Crise et emprunt : Un mauvais mariage !

lundi 21 mars 2016 Economie


Si pour les économies africaines comme celle du Gabon, la seule façon d’échapper à l’actuelle crise mondiale consiste à contracter des emprunts, il n’en demeure pas moins vrai que cette action comporte des dangers incontestables à moyen et long termes.

Le Fonds monétaire international (FMI), l’avait prédit mais très peu de pays en Afrique dont le Gabon ont tenu compte des prévisions de l’organisme. Conséquences : en 2015, la dette cumulée des pays émergents a augmenté de 1600 milliards de dollars pour passer à 62.000 milliards de dollars. Sur cette somme, 730 milliards de dollars d’obligations émis par des Etats et des entreprises des pays émergents arriveraient à échéance cette année. En 2017, ces obligations suivront une progression de 890 milliards de dollars.
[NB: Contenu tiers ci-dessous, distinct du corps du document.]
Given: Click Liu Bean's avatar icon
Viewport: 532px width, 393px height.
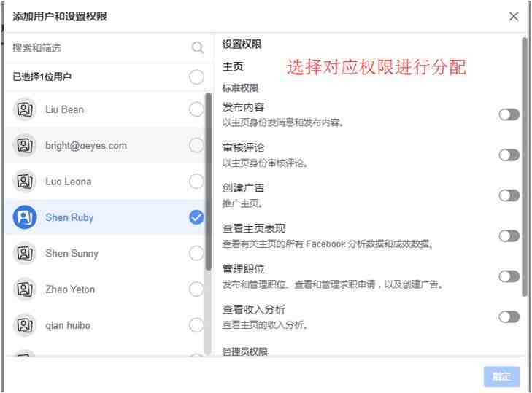Looking at the screenshot, I should pos(25,109).
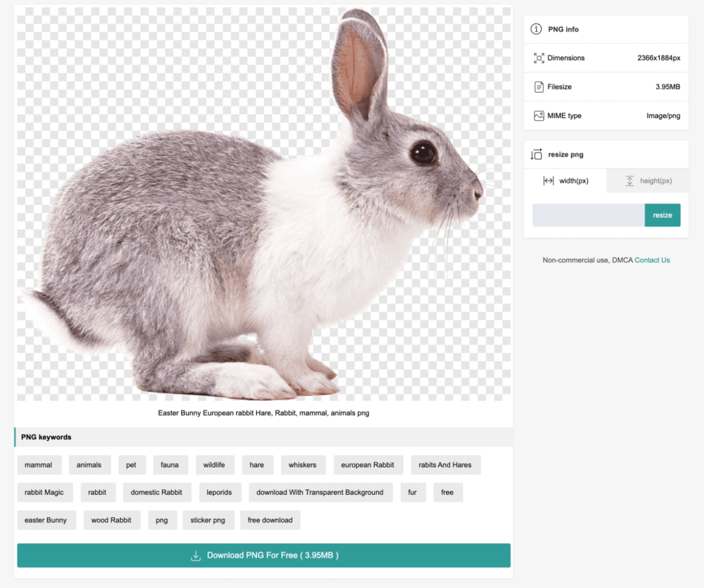
Task: Click the resize button
Action: coord(662,215)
« Le refinancement croissant des dettes arrivant à maturité par de nouveaux emprunts, les niveaux élevés d’endettement et l’éventuelle nécessité de les réduire pourraient peser sur la croissance des économies émergentes à l’avenir  », confirme l’Institut de la finance internationale (IIF), un organisme spécialisé dans le conseil en finance. Si les emprunts obligataires bien prisés par les pays émergent et les prêts connaissent un recul de 35% depuis le début 2016, rien n’indique que la situation demeurera la même sur les prochains mois.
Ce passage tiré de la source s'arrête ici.